Development and Validation of an All-metal Scroll Pump for PEM Fuel Cell Hydrogen Recirculation

Hydrogen recirculation is essential for maintaining fuel efficiency and durability in Proton Exchange Membrane Fuel Cell (PEMFC) systems, particularly in automotive range extender applications. This study presents the design, simulation, and experimental validation of a dry, all-metal scroll pump developed for hydrogen recirculation in a 5 kW PEMFC system. The pump operates without oil or polymer seals, offering long-term compatibility with dry hydrogen. Two prototypes were fabricated: SP1, incorporating PTFE-bronze tip seals, and SP2, a fully metallic seal-free design. A fully deterministic one-dimensional (1D) model was developed to predict thermodynamic performance, including leakage and heat transfer effects, and validated against experimental results. SP1 achieved higher flow rates due to reduced axial leakage but experienced elevated friction and temperature. In contrast, SP2 provided improved thermal stability and lower friction, with slightly reduced flow performance. The pump demonstrated a maximum flow rate of 50 l/min and an isentropic efficiency of 82.2 % at 2.5 bara outlet pressure.

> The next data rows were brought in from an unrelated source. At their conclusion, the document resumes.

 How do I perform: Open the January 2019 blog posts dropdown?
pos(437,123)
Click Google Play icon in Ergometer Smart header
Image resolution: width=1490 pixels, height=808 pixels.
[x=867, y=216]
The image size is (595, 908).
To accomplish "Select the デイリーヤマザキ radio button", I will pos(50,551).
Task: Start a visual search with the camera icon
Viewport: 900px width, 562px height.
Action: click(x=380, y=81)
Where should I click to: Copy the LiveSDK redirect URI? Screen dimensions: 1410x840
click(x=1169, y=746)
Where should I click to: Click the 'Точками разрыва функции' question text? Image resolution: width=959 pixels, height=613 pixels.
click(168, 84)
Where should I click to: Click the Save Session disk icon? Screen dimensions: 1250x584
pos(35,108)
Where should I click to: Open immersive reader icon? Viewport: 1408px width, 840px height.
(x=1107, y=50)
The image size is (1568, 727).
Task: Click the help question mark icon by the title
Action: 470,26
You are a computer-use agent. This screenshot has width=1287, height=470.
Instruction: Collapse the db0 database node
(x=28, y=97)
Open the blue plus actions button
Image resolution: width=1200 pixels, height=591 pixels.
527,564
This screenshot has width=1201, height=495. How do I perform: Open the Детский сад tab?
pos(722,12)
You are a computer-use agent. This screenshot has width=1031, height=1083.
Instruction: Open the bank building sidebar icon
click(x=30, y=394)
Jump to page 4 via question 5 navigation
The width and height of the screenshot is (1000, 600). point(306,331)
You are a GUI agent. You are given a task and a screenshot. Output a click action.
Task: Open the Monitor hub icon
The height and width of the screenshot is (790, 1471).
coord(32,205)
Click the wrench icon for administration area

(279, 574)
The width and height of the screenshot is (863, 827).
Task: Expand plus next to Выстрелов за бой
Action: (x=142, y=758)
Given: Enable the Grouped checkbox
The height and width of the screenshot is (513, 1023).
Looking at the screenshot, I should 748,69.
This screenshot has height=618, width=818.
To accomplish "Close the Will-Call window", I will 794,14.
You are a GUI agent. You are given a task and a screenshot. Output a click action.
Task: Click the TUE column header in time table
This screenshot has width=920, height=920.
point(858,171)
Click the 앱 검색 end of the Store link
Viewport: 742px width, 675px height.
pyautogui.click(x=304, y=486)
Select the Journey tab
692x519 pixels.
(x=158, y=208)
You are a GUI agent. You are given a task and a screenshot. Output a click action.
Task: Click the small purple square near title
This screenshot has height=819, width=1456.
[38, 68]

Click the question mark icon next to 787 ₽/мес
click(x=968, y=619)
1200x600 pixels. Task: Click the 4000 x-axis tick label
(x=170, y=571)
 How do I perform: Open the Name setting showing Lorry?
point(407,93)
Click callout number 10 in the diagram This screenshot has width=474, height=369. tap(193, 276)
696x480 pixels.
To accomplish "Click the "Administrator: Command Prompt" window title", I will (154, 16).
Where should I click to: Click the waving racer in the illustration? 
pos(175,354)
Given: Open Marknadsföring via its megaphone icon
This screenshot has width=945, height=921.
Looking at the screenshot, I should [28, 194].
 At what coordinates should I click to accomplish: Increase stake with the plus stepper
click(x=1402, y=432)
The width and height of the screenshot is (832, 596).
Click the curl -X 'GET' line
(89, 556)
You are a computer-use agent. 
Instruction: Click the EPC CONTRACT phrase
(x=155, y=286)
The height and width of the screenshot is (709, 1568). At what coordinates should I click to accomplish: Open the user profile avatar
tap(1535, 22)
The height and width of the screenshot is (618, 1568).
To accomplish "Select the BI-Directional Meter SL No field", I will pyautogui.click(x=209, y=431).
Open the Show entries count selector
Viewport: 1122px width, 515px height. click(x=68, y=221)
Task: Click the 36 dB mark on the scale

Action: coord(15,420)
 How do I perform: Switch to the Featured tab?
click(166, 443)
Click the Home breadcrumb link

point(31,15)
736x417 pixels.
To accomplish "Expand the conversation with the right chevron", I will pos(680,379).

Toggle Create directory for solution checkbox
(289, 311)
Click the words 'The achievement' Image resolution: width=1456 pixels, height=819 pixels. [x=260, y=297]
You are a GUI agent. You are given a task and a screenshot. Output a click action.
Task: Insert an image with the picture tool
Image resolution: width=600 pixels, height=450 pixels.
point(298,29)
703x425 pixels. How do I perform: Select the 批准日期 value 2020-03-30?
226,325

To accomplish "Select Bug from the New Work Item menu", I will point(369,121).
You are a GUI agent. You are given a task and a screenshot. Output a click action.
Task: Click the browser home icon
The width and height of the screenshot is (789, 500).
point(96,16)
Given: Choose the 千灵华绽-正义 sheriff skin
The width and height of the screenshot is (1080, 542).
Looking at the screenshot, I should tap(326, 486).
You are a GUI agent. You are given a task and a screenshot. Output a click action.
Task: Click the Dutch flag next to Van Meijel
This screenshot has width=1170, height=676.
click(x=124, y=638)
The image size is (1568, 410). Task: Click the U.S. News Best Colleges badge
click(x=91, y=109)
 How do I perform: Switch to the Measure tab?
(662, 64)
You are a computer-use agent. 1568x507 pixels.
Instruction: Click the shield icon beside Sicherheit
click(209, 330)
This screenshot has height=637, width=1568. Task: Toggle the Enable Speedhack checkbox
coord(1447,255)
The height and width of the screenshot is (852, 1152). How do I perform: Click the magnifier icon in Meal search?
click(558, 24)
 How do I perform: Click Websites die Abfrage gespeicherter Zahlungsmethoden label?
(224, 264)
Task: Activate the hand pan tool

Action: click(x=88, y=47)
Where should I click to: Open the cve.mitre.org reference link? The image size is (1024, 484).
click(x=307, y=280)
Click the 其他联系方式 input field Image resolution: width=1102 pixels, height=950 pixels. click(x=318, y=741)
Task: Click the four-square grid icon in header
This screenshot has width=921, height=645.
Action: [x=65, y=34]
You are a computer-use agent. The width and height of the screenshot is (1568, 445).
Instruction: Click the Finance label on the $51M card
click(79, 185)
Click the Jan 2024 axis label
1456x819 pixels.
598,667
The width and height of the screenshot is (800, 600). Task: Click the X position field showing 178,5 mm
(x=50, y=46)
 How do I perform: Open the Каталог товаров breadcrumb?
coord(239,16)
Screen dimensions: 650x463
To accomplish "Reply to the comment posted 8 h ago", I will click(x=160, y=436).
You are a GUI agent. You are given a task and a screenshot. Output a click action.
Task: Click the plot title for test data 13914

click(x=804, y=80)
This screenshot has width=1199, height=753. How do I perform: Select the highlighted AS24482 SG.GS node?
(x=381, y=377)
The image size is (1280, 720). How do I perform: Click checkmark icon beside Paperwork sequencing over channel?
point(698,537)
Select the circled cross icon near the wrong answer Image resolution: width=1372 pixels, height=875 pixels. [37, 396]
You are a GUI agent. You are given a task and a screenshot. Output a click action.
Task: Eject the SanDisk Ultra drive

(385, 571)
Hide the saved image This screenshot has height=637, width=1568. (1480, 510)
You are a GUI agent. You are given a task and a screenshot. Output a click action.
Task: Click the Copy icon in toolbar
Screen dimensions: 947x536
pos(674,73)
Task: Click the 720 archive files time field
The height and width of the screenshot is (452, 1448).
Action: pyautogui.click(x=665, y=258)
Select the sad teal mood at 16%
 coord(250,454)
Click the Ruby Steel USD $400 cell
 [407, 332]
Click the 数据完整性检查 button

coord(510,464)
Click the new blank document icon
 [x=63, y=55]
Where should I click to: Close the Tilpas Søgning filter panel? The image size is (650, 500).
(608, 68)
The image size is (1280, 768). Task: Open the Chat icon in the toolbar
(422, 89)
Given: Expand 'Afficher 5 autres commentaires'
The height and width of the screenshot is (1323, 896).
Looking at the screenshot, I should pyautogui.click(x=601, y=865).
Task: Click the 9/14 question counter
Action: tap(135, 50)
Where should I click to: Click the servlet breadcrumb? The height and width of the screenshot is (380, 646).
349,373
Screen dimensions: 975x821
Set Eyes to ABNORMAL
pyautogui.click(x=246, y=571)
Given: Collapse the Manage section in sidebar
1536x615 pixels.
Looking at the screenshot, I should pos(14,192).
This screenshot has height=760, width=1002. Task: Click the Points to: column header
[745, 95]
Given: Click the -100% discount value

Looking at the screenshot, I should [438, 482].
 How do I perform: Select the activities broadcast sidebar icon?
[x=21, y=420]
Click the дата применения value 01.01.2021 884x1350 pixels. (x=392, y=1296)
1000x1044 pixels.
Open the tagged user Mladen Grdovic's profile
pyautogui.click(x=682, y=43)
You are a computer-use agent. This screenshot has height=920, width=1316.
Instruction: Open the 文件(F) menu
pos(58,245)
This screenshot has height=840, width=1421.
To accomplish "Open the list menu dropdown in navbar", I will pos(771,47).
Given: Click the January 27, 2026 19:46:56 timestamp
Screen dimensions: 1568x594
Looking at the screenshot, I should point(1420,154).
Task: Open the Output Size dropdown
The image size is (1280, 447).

Simulated performance showed strong agreement with experimental results, with deviations under 5 %. The findings highlight the critical role of thermal management and manufacturing tolerances in dry scroll pump design. The seal-free, liquid-cooled scroll architecture presents a promising solution for compact, oil-free hydrogen recirculation in low-power fuel cell systems.